The video is shot in black and white, not an issue for me, but I read a few people were not happy. Also, the cardio portion of the DVD looks like it was prepared in a 'cut and paste' manner, again, not a problem for me but it might be an issue for those who like to follow an instructor move for move. While she does mirror cue, the editing will leave you off count. Since she encourages you to use your own playlist and the moves are very basic, I had no problem doing the cardio ad lib as it reminded me of the times I used to dance around the living room for cardio before I discovered workout videos. She also does the mat work on one side only, leaving you to finish the other side on your own. I didn't have a problem with this because I've done book exercises before, though some might.

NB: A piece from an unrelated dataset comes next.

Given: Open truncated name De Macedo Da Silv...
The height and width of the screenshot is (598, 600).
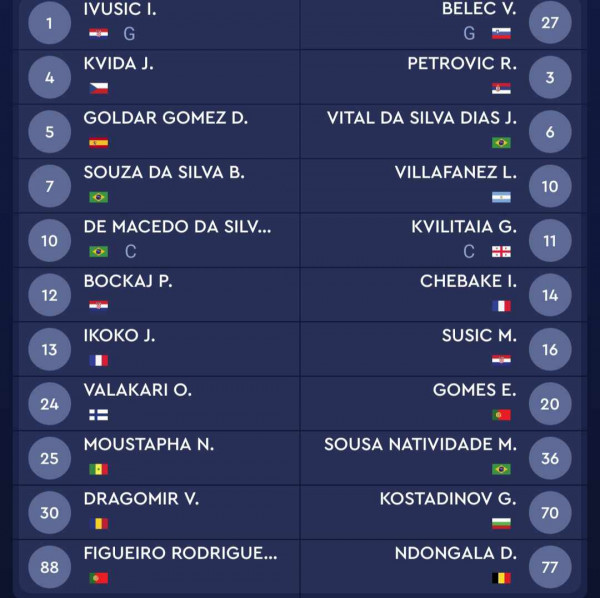Looking at the screenshot, I should pos(177,226).
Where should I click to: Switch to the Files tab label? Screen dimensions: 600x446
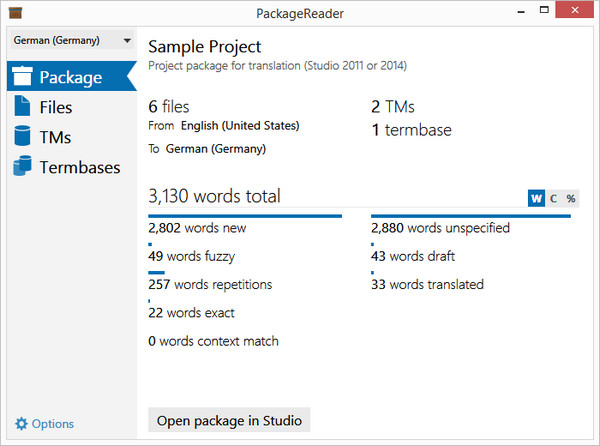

She also recommends a workout space heated to "the eighties" to help loosen up muscles, three hardware store mirrors and a cornucopia of exotic ingredients for the tasty-looking recipes, I simply worked out in the bedroom after running the shower super hot and used the mirror from our dresser. I did not use the meal plan because I was lactating at the time I started the bootcamp. You'll also need a chair for Sequences 2 and 3, and she recommends a yoga mat and working out on hardwoods. If you're on a slab, I'd suggest puzzle mats or some sort of cushioning. I'm on a crawl space and my feet still felt a little sore on the bottom the day after cardio.
To sum up, this is an intense, intensive 30 day program not for the shy or the broke. Besides the 45 to 90 minutes needed for muscular structure, as she calls it, you'll need another 40 minutes for cardio, and God knows how much time to shop and prepare the tasty meals. Despite the time and expense, the woman knows her stuff. One of her shortcomings has always been, in my opinion, that she does not have the educational background to relay her knowledge in a manner that would satisfy many advanced exercisers who have tried every method out there and who lived through the move from high impact/no weights in the early days of home fitness to safer low impact moves and added resistance for quicker results.
The other shortcoming is that she talks a lot about how she formed her Method but does little to demonstrate those early days. I only wish she'd included Before/After photos the way Callan Pinckney did her in book to show the gastric bypass patient who benefitted from her Method along with the mother of multiple children and the original 150 or so women she experimented with in the days before Madonna and Gwyneth. Those experiments and the people involved remain shrouded in darkness, lost among reports of bankruptcies, walk outs and ex-business partners. Despite all of that, TA has not just survived but thrived. She has at least 10K more people following her on FB than Cathe, and more all the time. Where the revelation of bad girl behavior would have tanked any other fitness pro, for some reason it made TA even stronger, at least for now.